William Wimble (January 11, 1932 – April 24, 2016) was an American stock car racing driver and two-time champion of the NASCAR Sportsman Division (predecessor of currently Xfinity Series).

==Racing career==
Wimble began his racing career at the St. Lawrence Valley Speedway in Canton, New York in 1951, and finished his first race in last position. He was champion of the 1960 NASCAR Sportsman Division (predecessor of the O'Reilly Auto Parts Series) and along with Dick Nephew was 1961 co-champion. Folklore has it the 1961 “tie” was a fabrication designed to cover-up a mistake by NASCAR officials.

From 1958 to 1962, Wimble made four appearances in the NASCAR Grand National Series.
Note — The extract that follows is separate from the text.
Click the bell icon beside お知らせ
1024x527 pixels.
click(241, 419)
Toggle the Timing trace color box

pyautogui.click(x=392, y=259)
He otherwise spent the majority of his career racing in the Sportsman and Modified classes at the renowned tracks of the New York including Airborne Park Speedway in Plattsburgh, Albany-Saratoga Speedway in Malta, Fonda Speedway, and Utica-Rome Speedway in Vernon.

Wimble won 14 track championships. He was inducted into the Eastern Motorsports Press Association Hall of Fame, the New England Auto Racers Hall of Fame, the
New York State Stock Car Association Hall of Fame and the Northeast Dirt Modified Hall of Fame.

==Carnegie Hero==
Wimble along with four others rescued Marvin Panch from a burning race car at the Daytona International Speedway on February 14, 1963, and each received the prestigious Carnegie Medal for their heroism.
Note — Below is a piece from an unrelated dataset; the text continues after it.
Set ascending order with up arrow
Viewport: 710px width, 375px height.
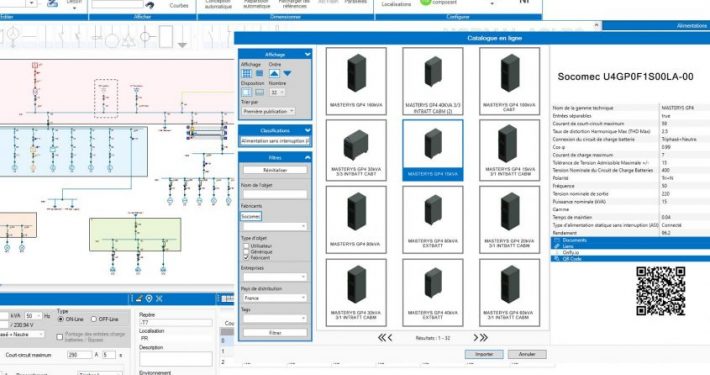click(x=274, y=73)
That same year, Wimble was pulled from a burning wreck during a race in Syracuse, New York by fellow racer Ernie Gahan, who was also one of those responsible for saving Marvin Panch.

==Motorsports career results==
===NASCAR===
(key) (Bold – Pole position awarded by qualifying time. Italics – Pole position earned by points standings or practice time. * – Most laps led.)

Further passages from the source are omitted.